2)    Hendaknya soal tidak mengambil kalimat-kalimat yang disalin langsung dari buku atau catatan.
3)    Pada waktu menyusun, soal-soal itu sudah dilengkapi dengan kunci jawaban serta pedoman penilaiannya.
4)    Hendaknya diusahakan agar pertanyaan bervariasi antara “jelaskan”, “mengapa”, “bagaimana”, “seberapa jauh”, agar dapat diketahui lebih jauh penguasaan siswa terhadap bahan.
5)    Hendaknya rumusan soal dibuat sedemikian rupa sehingga mudah dipahami oleh siswa.
6)    Hendaknya ditegaskan model jawaban apa yang dikehendaki oleh penyusun tes.


b. Tes objektif
1)    Tes benar-salah (true-false)
Tes obyektif bentuk true-false adalah salah satu bentuk tes obyektif dimana butir-butir soal yang diajukan dalam tes hasil belajar itu berupa pernyataan, pernyataan ada yang benar dan ada yang salah.
Petunjuk penyusunan tes benar-salah adalah:
a)    Tulislah huruf B-S pada permulaan masing-masing item dengan maksud untuk mempermudah mengerjakan dan menilai (scoring).
b)    Usahakan agar jumlah butir soal yang harus dijawab B sama dengan butir soal yang harus dijawab S. Dalam hal ini hendaknya pola jawaban tidak bersifat teratur misalnya B-S-B-S-B-S atau SS-BB-SS-BB-SS.
c)     Hindari item yang masih bisa diperdebatkan.
Contoh:
B-S Kekayaan lebih penting dari pada kepandaian.
d)    Hindarilah pertanyaan-pertanyaan yang persis dengan buku.
e)    Hindarilah kata-kata yang menunjukan kecenderungan memberi saran seperti yang dikehendaki oleh item yang bersangkutan, misalnya: semuanya, tidak selalu, tidak pernah dan sebagainya.
2)    Tes pilihan ganda (multiple choice test)
Multiple choice test terdiri atas suatu keterangan atau pemberitahuan tentang suatu pengertian yang belum lengkap. Dan untuk melengkapinya harus memllilih satu dari beberapa kemungkinan jawaban yang telah disediakan.
Pada dasarnya, soal bentuk pilihan ganda ini adalah soal bentuk benar salah juga, tetapi dalam bentuk jamak. Testee diminta membenarkan atau menyalahkan setiap item dengan tiap pilihan jawab. Kemungkinan jawaban itu biasanya sebanyak tiga atau empat buah, tetapi adakalanya dapat juga lebih banyak (untuk tes yang akan diolah dengan komputer banyaknya option diusahakan 4 buah).
3)    Menjodohkan  (Matching test)
Matching test dapat diganti dapat diganti dengan istilah mempertandingan, mencocokkan, memasangkan, atau menjodohkan. Matching test terdiri atas satu seri pertanyaan dan satu seri jawaban. Masing-masing pertanyaan mempunyai tercantum dalam seri jawaban.
Petunjuk-petunjuk yang perlu diperhatikan dalam menyusun tes bentuk matching ialah:
a.    Seri pertanyaan-pertanyaan dalam Matching testhendaknya tidak lebih dari sepuluh soal (item). Sebab pertanyaan-pertanyaan yang banyak itu akan membingungkan murid. Juga kemungkinan akan mengurangi homogenitas antara item-item itu.

****************************************

> _Petunjuk Tugas_
Tuliskan lanjutan teks tentang petunjuk penyusunan soal tes di atas, dimulai tepat setelah kalimat terakhirnya.

> _Data Mentah_
****************************************

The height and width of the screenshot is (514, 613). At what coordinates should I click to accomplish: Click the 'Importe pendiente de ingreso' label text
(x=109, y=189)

****************************************

> _Jawaban Berikut_
b.    Jumlah jawaban yang harus dipilih, harus lebih banyak dari pada jumlah soalnya (kurang lebih 1 ½  kali). Dengan demikian murid dihadapkan kepada banyak pilihan, yang semuanya mempunyai kemungkinan benarnya, sehingga murid terpaksa lebih menggunakan pikirannya.
c.    Antara item-item yang tergabung dalam satu seri matching test harus merupakan pengertian-pengertian yang benar-benar homogen.
4)    Tes isian (complection test)
Complection test biasa kita sebut dengan istilah tes isian, tes menyempurnakan, atau tes melengkapi. complection test terdiri atas kalimat-kalimat yang ada bagian-bagiannya yang dihilangkan. Bagian yang dihilangkan atau yang diisi oleh murid ini adalah merupakan pengertian yang kita minta dari murid.
Saran-saran dalam menyusun tes bentuk isian ini adalah sebagai berikut:
a)    Perlu selalu diingat bahwa kita tidak dapat merencenakan lebih dari satu jawaban yang kelihatan logis.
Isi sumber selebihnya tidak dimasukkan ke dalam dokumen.